Apple (NASDAQ:AAPL) stock may drift lower following its June quarter earnings, as analysts at Lynx Equity Strategies caution against overly optimistic expectations.
The stock has surged 31% over the past three months, significantly outperforming the Qs at 12% and SPX at 10%, largely due to better-than-expected China sales and a clear AI strategy.
However, analysts suggest that current high expectations for fiscal year 2025 are unrealistic.
"Since the WWDC event, the bulls raised FY25 expectations, in our view, to sky-high levels. The bulls' expectation of iPhone growth in the teens and overall revenue up double digits, we think is not realistic," analysts at Lynx Equity Strategies stated.
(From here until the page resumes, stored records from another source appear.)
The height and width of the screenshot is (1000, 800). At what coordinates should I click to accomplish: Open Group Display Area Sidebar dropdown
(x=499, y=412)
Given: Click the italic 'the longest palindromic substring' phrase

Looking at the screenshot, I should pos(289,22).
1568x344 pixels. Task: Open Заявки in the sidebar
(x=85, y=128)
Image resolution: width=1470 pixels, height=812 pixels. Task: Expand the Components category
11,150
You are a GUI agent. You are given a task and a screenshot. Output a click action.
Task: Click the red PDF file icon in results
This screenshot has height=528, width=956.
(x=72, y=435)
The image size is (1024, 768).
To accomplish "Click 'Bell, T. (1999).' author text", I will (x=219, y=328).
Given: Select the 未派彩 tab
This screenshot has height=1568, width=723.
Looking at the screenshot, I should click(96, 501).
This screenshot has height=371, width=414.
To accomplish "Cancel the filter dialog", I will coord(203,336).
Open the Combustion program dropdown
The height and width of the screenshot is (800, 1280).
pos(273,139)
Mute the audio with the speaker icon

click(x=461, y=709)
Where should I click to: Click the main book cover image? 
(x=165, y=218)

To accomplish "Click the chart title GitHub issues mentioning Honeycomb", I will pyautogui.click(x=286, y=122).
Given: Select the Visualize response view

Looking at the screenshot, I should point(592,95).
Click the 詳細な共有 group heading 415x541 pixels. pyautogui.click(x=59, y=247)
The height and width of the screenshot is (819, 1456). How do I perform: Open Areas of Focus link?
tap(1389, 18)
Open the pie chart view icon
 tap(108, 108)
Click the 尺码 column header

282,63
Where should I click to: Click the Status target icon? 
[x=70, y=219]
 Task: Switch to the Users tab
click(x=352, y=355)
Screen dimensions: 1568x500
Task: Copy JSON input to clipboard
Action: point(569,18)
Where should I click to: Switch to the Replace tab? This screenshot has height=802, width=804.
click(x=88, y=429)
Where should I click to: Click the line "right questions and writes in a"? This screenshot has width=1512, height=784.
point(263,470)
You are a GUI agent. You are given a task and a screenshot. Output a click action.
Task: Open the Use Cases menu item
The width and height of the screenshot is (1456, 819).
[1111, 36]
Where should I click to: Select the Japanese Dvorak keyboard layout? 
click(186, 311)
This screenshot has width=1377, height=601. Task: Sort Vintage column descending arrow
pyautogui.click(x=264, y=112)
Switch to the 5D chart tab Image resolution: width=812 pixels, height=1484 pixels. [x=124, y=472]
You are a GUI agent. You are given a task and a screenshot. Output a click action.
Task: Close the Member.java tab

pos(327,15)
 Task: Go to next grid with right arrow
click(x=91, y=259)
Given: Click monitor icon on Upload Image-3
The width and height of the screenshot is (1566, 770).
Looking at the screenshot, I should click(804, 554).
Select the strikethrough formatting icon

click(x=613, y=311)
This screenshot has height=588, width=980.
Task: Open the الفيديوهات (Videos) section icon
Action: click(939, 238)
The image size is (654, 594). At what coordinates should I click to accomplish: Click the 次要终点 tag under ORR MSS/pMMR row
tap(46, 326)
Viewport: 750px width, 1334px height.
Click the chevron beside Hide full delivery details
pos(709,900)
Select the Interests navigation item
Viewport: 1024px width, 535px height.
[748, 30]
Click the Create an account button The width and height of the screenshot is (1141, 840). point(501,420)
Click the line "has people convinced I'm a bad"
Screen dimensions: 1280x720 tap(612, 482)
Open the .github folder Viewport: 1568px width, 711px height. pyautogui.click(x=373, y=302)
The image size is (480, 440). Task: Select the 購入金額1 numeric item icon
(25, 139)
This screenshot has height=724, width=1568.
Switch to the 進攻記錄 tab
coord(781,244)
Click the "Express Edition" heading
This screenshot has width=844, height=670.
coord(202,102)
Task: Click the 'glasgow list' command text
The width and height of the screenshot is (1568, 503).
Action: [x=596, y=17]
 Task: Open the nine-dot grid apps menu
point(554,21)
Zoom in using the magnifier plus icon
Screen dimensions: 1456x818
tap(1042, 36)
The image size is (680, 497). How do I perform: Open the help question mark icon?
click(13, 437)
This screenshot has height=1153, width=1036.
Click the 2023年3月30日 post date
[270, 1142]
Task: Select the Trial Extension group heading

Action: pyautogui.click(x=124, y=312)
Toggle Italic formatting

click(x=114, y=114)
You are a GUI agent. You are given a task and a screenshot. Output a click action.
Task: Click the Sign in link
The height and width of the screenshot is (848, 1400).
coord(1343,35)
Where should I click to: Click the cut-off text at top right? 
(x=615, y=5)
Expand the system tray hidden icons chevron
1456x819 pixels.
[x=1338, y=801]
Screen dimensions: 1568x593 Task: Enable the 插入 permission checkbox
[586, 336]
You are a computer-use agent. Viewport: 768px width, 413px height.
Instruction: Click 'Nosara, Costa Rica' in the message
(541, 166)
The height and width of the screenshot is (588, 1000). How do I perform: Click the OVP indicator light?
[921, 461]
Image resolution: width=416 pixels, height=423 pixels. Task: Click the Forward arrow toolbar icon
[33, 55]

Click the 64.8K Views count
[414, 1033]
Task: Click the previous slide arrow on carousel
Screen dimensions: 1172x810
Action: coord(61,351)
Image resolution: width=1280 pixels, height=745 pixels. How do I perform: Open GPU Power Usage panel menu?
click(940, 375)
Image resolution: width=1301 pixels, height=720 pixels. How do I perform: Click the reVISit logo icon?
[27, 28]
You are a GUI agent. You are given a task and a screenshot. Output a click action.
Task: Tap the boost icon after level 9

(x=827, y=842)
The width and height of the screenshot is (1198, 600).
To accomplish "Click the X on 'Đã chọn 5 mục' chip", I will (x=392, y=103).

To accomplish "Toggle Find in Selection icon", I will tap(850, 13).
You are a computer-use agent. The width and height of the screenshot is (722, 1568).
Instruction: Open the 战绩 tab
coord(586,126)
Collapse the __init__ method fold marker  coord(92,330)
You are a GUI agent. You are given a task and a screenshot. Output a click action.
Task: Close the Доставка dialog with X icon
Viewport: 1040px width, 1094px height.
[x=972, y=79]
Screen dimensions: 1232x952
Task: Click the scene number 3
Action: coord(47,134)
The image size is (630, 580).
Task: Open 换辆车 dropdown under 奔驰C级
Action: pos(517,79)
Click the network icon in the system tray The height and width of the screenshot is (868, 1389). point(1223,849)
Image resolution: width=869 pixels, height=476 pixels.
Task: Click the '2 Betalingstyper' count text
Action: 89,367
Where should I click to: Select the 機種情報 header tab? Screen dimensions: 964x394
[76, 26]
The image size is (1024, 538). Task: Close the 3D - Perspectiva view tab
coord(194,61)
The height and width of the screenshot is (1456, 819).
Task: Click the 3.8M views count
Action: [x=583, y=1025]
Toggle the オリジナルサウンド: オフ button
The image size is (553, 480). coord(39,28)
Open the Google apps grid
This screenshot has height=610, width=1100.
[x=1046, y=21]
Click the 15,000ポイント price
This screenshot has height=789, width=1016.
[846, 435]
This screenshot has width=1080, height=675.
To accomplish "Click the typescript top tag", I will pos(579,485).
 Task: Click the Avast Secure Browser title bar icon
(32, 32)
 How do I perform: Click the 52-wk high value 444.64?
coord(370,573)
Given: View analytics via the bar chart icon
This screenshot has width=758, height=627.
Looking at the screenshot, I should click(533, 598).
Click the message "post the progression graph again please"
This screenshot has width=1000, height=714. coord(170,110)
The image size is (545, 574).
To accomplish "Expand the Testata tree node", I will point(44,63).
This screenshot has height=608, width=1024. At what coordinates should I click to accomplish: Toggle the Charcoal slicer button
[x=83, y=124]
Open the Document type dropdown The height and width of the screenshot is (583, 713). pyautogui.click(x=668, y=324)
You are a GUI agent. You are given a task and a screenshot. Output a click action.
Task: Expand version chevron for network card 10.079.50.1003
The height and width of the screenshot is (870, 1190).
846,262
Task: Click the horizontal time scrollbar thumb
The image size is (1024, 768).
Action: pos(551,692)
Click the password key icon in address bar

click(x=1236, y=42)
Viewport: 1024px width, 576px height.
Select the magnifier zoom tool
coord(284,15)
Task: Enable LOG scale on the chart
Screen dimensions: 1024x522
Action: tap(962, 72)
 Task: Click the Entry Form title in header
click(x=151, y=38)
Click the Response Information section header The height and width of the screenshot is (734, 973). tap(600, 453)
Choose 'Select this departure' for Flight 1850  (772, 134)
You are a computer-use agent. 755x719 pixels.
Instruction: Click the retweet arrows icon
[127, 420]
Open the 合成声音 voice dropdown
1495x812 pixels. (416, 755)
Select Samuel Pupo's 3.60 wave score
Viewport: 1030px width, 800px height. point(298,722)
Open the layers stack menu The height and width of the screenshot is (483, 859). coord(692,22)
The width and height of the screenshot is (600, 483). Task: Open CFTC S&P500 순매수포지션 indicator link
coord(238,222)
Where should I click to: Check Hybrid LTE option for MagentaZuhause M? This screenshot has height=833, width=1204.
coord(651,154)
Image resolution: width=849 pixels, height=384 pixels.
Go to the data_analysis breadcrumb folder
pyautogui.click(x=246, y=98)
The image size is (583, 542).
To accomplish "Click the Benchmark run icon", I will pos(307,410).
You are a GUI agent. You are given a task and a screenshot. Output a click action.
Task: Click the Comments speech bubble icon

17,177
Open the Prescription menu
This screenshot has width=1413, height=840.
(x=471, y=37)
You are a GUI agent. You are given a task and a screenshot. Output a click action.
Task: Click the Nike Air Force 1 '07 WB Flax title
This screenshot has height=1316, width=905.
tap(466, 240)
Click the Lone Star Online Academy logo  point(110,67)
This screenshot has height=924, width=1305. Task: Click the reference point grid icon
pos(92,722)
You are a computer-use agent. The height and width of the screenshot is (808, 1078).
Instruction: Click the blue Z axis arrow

They further pointed out that, unlike the March quarter, where China sales exceeded downbeat expectations, the June quarter could see flat sales for Apple compared to strong gains for domestic brands.
Analysts at Lynx Equity Strategies also highlight potential issues with Apple's AI development compared to Google.
"Google's progress in LLM and internal silicon development is ahead of Apple. We are not surprised with Apple disclosure that Apple Intelligence was trained on Google's TPU," the analysts noted.
They believe Google's AI capabilities, particularly for Android, might outpace Apple's offerings in the near term.
Despite maintaining a $240 price target for Apple, analysts at Lynx are cautious about the immediate future. "When we raised our PT to $240 a few days after WWDC, we explicitly took the stance that at launch, the iPhone 16 would support only internally developed AI applications," they explained.
They now model revenue growth for FY25 and FY26 at approximately 7%, contrasting with more bullish estimates.
Overall, the firm advises caution, suggesting that as "bullish estimates are dialed down, we think the stock could drift lower." They recommend waiting for a better entry point to add to positions, reaffirming their long-term positive outlook on Apple's AI strategy while remaining prudent in the short term.